A study carried out by the University of Kashmir several years back showed that 91% of militant – widows had not considered remarriage. The findings of the current research also revealed that a majority – 85% – of women respondents didn’t remarry. And they had to bear a lot of problems – social insecurity, economic hardships, social apathy, discrimination by relatives and neighbours and above all failure of control over children.
Another disturbing nugget Hassan study throws up is that Kashmir today is home to at least 32,000 widows, 52% of them in the 25-35 age group and another 25% in the 18–25-year bracket. While 19% of the widows are in 35-45 age group, just 4% are above 45 years. A 2008 study by the University of Kashmir puts the orphaned children number at a whopping 97,200. Hassan’s study shows that a majority of the killed militants (44%) had more than three children when they joined insurgency.
16% of them had more than five kids when they were killed. 35% had 1 to 2 children while 5% were married but had no kids. All these fathers-less children have had a difficult up-bringing. And fared miserably education-wise. While 19% of them couldn’t attend school, 52% became drop outs; another five percent discontinued studies at the college level. Pakistan’s terrorism centric Kashmir conflict has resulted in child labour and increased women labour force as many families of killed militants have come out to eke a living. This is largely because their stay in ‘others houses was not liked and was not tolerated by the family members’. Result: Sleep disorders have become order of the day with the fear of getting victimized again. As many as 81% of widows experienced multiple health problems. 37% of girls of the marriageable age faced difficulty in finding suitable match.
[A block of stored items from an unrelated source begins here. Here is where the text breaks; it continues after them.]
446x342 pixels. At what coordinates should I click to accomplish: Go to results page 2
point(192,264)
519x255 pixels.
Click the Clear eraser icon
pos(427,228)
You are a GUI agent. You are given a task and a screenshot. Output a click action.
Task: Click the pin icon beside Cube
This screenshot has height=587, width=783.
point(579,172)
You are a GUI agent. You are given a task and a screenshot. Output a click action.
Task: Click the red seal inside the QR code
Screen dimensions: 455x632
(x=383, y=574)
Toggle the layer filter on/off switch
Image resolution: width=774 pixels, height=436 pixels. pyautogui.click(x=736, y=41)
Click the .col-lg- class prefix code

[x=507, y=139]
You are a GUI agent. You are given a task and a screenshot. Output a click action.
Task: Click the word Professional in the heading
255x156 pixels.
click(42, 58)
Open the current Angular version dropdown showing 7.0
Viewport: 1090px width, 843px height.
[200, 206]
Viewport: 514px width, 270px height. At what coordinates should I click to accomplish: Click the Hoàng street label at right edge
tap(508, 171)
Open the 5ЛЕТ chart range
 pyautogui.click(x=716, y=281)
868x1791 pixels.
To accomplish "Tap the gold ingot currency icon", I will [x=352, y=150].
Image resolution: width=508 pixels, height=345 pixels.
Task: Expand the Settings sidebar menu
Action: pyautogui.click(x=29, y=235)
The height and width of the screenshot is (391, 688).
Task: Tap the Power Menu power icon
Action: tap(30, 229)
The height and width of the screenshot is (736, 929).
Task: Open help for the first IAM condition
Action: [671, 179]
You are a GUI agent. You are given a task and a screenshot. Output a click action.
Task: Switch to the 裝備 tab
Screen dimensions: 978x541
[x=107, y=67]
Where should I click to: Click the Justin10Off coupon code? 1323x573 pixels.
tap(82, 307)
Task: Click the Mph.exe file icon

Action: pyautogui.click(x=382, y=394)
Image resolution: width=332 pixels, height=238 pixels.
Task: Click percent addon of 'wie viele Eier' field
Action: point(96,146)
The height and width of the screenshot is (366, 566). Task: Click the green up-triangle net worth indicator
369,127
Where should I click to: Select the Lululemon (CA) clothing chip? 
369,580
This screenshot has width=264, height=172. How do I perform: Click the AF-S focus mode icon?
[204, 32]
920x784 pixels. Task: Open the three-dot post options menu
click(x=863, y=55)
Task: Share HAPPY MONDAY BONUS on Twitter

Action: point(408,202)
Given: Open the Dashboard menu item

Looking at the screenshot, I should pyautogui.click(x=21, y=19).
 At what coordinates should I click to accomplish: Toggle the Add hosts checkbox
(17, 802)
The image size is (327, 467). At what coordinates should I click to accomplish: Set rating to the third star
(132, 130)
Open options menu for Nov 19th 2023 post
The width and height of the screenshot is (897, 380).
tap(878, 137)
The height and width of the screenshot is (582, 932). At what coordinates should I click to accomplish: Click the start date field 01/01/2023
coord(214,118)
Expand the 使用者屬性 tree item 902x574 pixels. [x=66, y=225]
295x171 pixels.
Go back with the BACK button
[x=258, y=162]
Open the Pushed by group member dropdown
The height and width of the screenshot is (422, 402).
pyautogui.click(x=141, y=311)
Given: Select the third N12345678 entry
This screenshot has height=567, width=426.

Hassan article says living conditions of widows and single parent orphans of police and security force personnel are better; the government has taken sufficient care of their needs, especially in the field of education and employment but the families of the slain militants are living in pathetic conditions. “Economically and socially, they have been debased and some of them even face starvation”.
The unmistakable impression from Hassan’s study is that proxy war may have suited Pakistan strategically, and militarily, but the unending violence and consequent misery have devastated thousands of Kashmiri families. Pakistan has neither the moral right nor can claim diplomatic immunity for its pursuits to achieving what four wars and diplomatic blitzkrieg had failed to accomplish since the land of the pure, as Pakistan claims, was carved out of British India in 1947 as a parting gift of the colonial masters.